**WRITTEN REQUEST**:
Below, take the part of the records that opens with the line containing "1512x803 pixels. Task: Delete" and closes with the line containing "Switch to the User", both lines included. Present only that part as a numbered list, leaving out any blank lines.
start EXERCISE DATA
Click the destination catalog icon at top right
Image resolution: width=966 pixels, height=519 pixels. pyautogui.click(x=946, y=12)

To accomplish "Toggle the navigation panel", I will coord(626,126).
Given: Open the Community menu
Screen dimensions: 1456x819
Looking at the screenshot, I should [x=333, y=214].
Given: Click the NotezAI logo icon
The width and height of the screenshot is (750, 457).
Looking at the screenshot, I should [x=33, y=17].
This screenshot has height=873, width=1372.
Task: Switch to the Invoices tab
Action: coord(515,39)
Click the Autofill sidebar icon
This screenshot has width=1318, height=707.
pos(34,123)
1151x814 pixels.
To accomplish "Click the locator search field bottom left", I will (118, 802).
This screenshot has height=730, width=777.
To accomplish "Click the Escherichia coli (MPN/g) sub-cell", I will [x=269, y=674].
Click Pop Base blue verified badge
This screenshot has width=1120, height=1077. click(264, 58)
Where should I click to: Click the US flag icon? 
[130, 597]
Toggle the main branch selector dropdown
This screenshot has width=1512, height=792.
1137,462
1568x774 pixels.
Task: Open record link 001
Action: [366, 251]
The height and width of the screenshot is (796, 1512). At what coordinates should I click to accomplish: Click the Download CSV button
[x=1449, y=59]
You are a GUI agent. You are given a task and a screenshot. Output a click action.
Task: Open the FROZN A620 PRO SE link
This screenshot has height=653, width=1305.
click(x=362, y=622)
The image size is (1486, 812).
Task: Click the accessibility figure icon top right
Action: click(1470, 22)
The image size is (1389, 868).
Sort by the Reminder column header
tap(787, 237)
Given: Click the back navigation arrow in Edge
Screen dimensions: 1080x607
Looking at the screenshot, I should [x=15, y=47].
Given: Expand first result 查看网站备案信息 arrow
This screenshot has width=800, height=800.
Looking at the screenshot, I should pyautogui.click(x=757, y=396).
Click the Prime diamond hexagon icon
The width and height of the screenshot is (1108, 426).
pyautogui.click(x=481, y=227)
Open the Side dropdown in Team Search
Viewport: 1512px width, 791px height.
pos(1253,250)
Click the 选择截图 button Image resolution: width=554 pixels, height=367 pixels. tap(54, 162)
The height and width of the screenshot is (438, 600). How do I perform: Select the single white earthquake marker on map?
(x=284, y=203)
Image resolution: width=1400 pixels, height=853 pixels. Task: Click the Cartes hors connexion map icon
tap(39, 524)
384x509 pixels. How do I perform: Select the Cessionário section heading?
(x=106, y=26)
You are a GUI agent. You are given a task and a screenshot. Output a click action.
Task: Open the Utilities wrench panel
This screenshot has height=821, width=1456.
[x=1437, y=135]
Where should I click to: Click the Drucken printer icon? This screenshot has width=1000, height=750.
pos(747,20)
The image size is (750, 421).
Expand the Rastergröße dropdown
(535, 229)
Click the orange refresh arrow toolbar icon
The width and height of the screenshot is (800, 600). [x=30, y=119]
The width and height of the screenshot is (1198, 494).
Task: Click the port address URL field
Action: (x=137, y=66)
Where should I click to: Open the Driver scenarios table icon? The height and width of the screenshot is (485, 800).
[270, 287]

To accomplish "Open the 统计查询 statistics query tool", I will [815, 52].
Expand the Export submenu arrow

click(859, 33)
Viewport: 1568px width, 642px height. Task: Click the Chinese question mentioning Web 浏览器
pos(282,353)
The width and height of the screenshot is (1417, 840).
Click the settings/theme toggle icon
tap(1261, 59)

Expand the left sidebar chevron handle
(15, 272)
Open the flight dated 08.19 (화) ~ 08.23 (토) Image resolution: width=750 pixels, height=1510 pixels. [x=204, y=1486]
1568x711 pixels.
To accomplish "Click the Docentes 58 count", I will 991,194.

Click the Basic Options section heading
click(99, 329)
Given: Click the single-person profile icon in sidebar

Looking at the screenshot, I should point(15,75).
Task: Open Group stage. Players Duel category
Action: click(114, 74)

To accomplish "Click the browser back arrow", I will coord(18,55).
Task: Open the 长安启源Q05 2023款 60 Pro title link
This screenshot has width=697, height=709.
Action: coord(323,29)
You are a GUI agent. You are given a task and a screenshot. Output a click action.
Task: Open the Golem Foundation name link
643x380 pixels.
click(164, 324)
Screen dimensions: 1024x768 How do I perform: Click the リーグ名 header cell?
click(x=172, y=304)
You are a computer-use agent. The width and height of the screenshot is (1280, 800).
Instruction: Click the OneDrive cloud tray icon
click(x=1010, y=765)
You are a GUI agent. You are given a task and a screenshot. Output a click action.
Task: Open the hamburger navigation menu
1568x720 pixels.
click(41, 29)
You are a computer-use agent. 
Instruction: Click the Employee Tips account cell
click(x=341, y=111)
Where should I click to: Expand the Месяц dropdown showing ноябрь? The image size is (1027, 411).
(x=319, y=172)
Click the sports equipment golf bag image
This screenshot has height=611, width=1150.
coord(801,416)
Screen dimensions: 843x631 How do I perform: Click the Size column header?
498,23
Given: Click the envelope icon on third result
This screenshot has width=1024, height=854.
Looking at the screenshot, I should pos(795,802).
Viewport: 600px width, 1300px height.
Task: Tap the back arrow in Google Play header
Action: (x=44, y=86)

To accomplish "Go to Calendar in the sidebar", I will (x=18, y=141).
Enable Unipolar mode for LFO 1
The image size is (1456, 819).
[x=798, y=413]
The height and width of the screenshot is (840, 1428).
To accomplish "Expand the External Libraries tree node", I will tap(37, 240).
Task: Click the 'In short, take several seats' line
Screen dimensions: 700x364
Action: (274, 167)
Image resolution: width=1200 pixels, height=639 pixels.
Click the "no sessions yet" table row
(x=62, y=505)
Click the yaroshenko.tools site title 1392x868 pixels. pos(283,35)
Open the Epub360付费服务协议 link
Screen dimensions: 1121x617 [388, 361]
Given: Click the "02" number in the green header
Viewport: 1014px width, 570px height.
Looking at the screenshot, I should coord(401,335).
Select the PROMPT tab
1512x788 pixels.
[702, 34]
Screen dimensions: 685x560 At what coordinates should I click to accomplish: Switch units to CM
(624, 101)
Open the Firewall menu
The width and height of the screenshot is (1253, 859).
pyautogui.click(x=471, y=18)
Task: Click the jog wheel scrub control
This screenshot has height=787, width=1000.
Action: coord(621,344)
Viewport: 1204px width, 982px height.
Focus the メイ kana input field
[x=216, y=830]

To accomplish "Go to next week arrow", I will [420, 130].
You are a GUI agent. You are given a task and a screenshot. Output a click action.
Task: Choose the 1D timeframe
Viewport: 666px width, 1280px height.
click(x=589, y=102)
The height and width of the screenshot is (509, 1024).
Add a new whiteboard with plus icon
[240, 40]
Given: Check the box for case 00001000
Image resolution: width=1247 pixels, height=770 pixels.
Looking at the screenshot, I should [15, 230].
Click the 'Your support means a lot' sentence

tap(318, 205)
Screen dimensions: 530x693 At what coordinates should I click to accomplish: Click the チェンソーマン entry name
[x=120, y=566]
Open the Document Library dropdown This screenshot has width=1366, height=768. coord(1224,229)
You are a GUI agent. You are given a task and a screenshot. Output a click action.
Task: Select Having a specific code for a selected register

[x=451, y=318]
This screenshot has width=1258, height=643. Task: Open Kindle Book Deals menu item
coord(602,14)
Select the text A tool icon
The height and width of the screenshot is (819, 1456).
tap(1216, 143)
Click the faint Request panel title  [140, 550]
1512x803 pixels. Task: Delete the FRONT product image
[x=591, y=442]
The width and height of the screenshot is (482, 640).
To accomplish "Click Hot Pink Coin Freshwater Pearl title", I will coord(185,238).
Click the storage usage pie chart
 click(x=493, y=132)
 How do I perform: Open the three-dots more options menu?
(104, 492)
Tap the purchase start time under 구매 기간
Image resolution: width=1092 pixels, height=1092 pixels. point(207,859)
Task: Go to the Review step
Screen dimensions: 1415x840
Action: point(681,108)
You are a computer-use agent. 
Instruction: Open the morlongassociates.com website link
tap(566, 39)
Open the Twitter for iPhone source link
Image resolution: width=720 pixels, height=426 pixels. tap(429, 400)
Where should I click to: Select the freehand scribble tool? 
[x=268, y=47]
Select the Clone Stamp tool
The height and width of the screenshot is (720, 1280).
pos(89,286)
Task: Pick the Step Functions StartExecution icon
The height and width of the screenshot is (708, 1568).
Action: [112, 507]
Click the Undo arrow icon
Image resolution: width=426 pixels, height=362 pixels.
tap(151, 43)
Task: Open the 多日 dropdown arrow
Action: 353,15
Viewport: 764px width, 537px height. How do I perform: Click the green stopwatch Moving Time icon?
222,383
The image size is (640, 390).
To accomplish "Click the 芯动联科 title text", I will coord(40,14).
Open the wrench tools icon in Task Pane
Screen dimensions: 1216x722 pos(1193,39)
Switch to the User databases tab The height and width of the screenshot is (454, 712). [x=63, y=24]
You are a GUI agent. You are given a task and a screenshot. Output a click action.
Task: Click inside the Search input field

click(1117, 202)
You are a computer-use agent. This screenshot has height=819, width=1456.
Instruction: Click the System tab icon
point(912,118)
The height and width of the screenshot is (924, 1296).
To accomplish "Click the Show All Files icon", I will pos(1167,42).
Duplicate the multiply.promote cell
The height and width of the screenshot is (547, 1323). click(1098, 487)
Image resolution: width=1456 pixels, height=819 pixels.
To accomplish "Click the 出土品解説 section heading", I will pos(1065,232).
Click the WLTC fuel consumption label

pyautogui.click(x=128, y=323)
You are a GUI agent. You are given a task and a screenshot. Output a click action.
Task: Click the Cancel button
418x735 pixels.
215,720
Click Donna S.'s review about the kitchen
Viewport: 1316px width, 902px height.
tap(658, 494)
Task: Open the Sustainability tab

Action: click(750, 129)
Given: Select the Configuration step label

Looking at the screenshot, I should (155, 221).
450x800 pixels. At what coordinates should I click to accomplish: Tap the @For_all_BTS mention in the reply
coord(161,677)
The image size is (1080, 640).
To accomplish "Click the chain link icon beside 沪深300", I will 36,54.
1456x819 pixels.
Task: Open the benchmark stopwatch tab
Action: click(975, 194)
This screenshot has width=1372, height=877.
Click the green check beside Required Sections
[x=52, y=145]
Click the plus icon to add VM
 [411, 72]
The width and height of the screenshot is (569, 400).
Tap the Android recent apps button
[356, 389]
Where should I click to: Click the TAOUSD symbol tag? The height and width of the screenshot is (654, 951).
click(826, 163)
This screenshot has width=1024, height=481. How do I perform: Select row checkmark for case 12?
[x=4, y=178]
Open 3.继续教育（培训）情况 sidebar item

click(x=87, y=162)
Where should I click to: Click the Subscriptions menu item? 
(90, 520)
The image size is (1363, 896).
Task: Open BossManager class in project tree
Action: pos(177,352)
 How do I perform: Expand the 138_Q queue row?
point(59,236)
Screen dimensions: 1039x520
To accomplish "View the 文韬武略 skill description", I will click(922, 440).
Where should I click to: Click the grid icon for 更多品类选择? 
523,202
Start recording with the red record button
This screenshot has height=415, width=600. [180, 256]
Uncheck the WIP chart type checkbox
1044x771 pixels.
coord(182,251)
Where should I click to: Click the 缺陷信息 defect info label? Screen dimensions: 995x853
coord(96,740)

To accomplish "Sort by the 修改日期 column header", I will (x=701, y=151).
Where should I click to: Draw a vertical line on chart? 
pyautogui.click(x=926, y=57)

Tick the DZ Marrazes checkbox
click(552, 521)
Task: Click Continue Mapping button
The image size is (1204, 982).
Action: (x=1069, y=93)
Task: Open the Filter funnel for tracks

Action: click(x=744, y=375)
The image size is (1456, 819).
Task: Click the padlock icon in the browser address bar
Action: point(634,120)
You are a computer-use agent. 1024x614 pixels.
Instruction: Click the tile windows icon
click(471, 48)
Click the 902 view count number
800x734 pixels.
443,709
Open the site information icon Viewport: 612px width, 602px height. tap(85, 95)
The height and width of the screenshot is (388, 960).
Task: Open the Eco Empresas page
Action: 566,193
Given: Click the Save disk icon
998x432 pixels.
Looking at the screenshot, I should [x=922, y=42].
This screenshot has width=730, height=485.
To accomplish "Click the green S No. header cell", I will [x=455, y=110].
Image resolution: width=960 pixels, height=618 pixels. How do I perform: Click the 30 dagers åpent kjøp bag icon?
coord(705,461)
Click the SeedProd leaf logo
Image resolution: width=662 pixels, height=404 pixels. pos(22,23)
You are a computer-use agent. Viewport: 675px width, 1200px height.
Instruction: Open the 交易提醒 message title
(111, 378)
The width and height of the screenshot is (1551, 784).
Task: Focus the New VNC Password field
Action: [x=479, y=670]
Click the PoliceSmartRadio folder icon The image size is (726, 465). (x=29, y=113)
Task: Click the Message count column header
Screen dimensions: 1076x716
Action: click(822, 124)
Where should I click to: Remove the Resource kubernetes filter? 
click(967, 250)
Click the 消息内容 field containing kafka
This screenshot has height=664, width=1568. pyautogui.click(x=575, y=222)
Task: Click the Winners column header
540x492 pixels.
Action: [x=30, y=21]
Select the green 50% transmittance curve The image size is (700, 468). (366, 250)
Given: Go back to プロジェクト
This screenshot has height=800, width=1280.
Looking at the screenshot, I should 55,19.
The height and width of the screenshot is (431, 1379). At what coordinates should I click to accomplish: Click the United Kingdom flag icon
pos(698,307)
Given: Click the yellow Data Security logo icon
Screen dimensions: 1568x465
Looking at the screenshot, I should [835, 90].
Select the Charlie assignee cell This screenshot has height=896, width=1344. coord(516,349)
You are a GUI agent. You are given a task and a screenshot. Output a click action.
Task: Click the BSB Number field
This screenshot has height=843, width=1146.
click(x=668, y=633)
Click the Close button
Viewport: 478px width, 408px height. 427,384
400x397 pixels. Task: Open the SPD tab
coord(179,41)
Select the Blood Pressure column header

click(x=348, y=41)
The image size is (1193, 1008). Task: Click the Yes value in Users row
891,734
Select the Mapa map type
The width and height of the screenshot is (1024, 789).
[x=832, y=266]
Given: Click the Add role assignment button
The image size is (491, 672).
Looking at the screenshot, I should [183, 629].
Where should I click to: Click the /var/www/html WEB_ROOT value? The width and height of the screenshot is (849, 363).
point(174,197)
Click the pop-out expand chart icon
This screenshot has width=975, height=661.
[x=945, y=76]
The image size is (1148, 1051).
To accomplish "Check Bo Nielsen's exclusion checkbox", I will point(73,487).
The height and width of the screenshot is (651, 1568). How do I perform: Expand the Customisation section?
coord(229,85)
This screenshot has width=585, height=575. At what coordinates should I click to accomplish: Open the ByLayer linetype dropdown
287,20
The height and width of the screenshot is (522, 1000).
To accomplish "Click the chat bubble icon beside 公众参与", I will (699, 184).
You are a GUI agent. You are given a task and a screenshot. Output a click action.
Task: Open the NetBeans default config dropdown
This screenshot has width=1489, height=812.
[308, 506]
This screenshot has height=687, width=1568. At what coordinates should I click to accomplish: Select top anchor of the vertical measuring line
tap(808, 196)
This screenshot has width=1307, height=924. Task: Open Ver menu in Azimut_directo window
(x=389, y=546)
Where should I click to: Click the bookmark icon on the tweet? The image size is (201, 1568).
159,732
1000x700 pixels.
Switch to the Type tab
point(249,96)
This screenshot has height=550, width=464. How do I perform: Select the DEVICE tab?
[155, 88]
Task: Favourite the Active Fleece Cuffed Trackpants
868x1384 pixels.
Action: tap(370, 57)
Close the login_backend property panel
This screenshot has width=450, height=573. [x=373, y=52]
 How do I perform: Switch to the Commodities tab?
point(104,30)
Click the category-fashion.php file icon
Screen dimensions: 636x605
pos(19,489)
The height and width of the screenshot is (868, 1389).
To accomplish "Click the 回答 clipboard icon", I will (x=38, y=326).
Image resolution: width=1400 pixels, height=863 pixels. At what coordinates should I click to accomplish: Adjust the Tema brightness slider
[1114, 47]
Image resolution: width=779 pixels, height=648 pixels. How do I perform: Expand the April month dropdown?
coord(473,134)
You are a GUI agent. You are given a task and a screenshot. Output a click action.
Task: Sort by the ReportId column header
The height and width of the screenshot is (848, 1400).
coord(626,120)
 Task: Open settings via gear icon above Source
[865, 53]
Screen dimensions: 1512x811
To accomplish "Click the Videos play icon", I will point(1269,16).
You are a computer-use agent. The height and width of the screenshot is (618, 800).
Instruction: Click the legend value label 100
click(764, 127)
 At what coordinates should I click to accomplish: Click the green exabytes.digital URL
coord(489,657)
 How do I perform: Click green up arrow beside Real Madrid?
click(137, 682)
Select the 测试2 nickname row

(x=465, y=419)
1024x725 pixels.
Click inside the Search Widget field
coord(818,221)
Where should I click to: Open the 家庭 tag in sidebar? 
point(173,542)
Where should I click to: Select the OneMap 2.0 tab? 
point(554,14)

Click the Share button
end EXERCISE DATA
**THE OUTPUT**:
1. 1512x803 pixels. Task: Delete the FRONT product image
2. [x=591, y=442]
3. The width and height of the screenshot is (482, 640).
4. To accomplish "Click Hot Pink Coin Freshwater Pearl title", I will coord(185,238).
5. Click the storage usage pie chart
6.  click(x=493, y=132)
7.  How do I perform: Open the three-dots more options menu?
8. (104, 492)
9. Tap the purchase start time under 구매 기간
10. Image resolution: width=1092 pixels, height=1092 pixels. point(207,859)
11. Task: Go to the Review step
12. Screen dimensions: 1415x840
13. Action: point(681,108)
14. You are a computer-use agent. 
15. Instruction: Open the morlongassociates.com website link
16. tap(566, 39)
17. Open the Twitter for iPhone source link
18. Image resolution: width=720 pixels, height=426 pixels. tap(429, 400)
19. Where should I click to: Select the freehand scribble tool? 
20. [x=268, y=47]
21. Select the Clone Stamp tool
22. The height and width of the screenshot is (720, 1280).
23. pos(89,286)
24. Task: Pick the Step Functions StartExecution icon
25. The height and width of the screenshot is (708, 1568).
26. Action: [112, 507]
27. Click the Undo arrow icon
28. Image resolution: width=426 pixels, height=362 pixels.
29. tap(151, 43)
30. Task: Open the 多日 dropdown arrow
31. Action: 353,15
32. Viewport: 764px width, 537px height. How do I perform: Click the green stopwatch Moving Time icon?
33. 222,383
34. The image size is (640, 390).
35. To accomplish "Click the 芯动联科 title text", I will coord(40,14).
36. Open the wrench tools icon in Task Pane
37. Screen dimensions: 1216x722 pos(1193,39)
38. Switch to the User databases tab The height and width of the screenshot is (454, 712). [x=63, y=24]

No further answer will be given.